Those for whom the gig economy and its business models are more pressing a daily reality than the complexities of retail finance should note : new government guidance was launched yesterday to offer more clarity on employment status to help workers find out if they are being fairly treated. Back in February 2021, there was a Supreme Court ruling on Uber drivers being workers rather than self-employed, covered here on Board Talk as “a judgement set to cause ripples for all companies with new business models.”
“At the heart of the business model, like many thrown up by the ‘gig economy’ is a fundamentally unequal value of human capital” I wrote in the post you can read here , asking “at what point is the U.K. commitment to having a world renown corporate governance code and its regulation going to catch up with the growing realities of working life ?”
The latest guidance from the Department for Business, Energy & Industrial Strategy (BEIS) says it “brings together employment status case law into one place for businesses and individuals to access. This will support workers by improving their understanding of what rights they are entitled to at work…..critically, the guidance also clarifies the rights that gig economy workers are entitled to - from the national minimum wage to paid leave - while offering them the same degree of flexibility to take on additional work to top up their income, if they choose.”
The guidance includes advice for micro businesses, start-ups and SMEs that have less capacity and legal expertise to understand the law.
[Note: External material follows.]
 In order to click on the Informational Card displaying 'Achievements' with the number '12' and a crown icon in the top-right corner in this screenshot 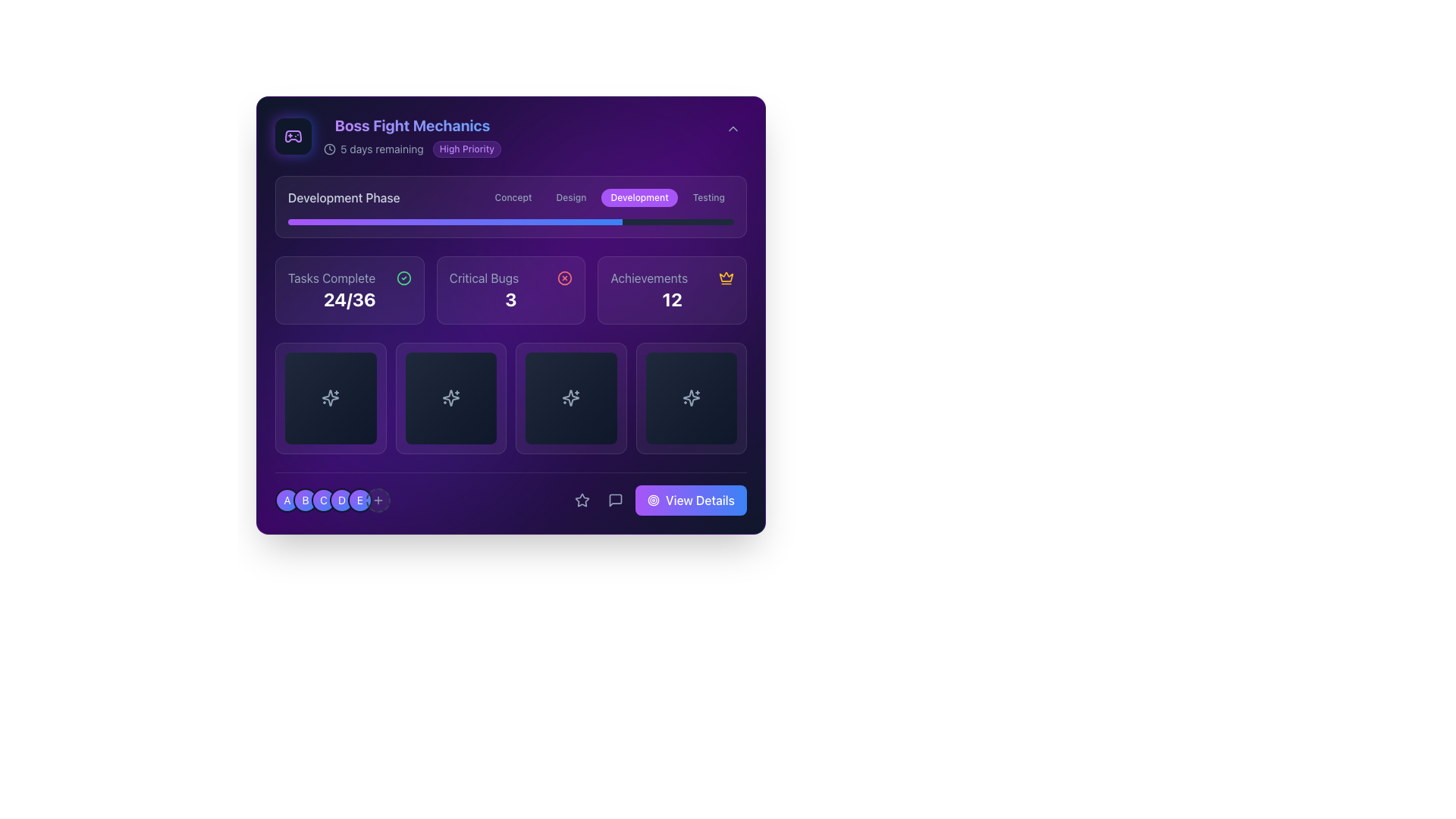, I will do `click(671, 290)`.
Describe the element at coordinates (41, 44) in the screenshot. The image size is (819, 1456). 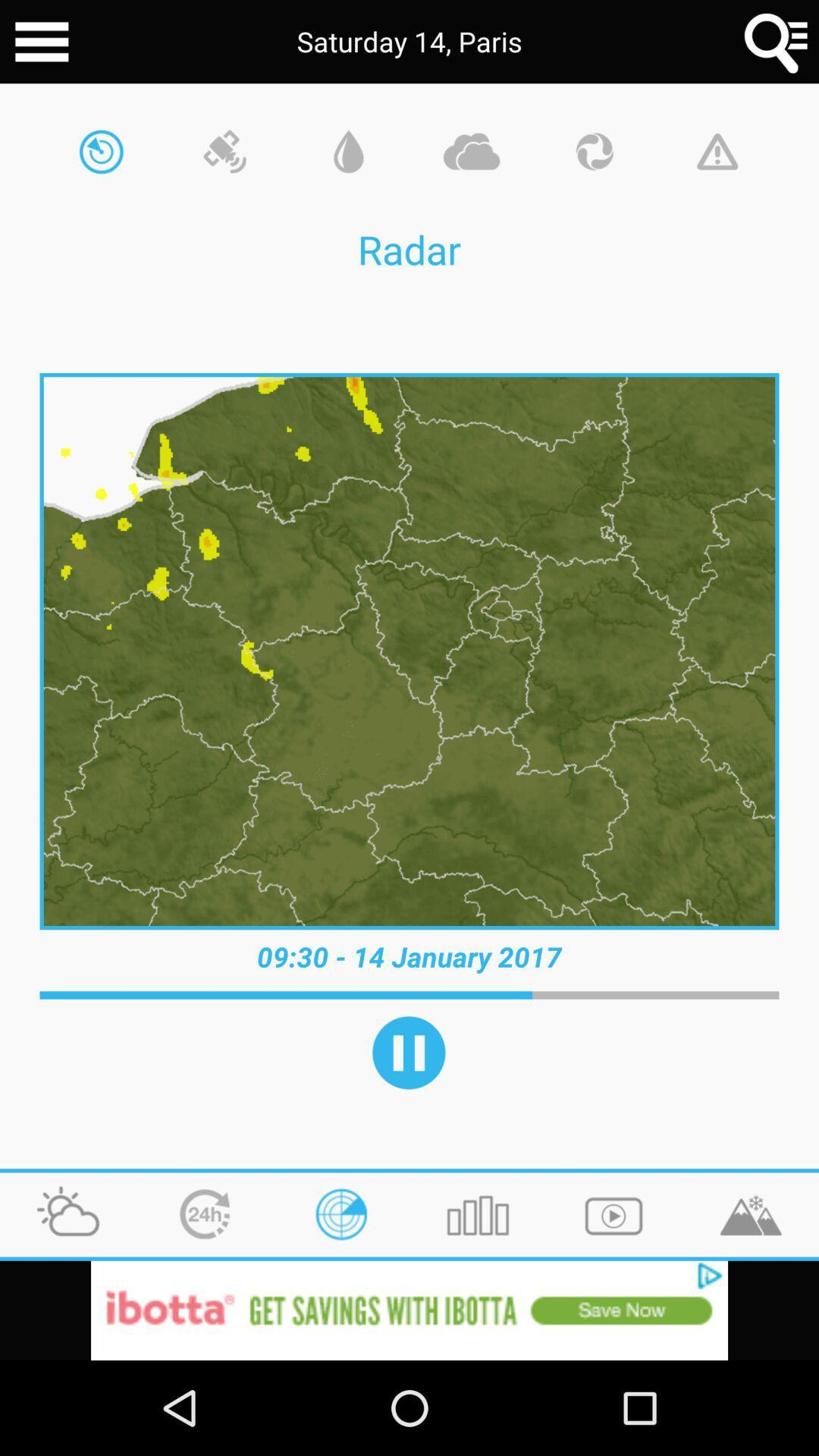
I see `the menu icon` at that location.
It is also intended “to help curb unscrupulous employers from attempting to exploit the system in order to save on employment costs.”
“Today we are tidying up the rules; helping workers understand their employment rights and find out if they are being fairly treated by their workplace” said Jane Hunt, Business Minister.
In very different ways, these initiatives from the FCA and BEIS are all about clarifying and resetting standards and rules of operation for businesses in the U.K.- but critically, also about changing existing culture and organisational behaviour.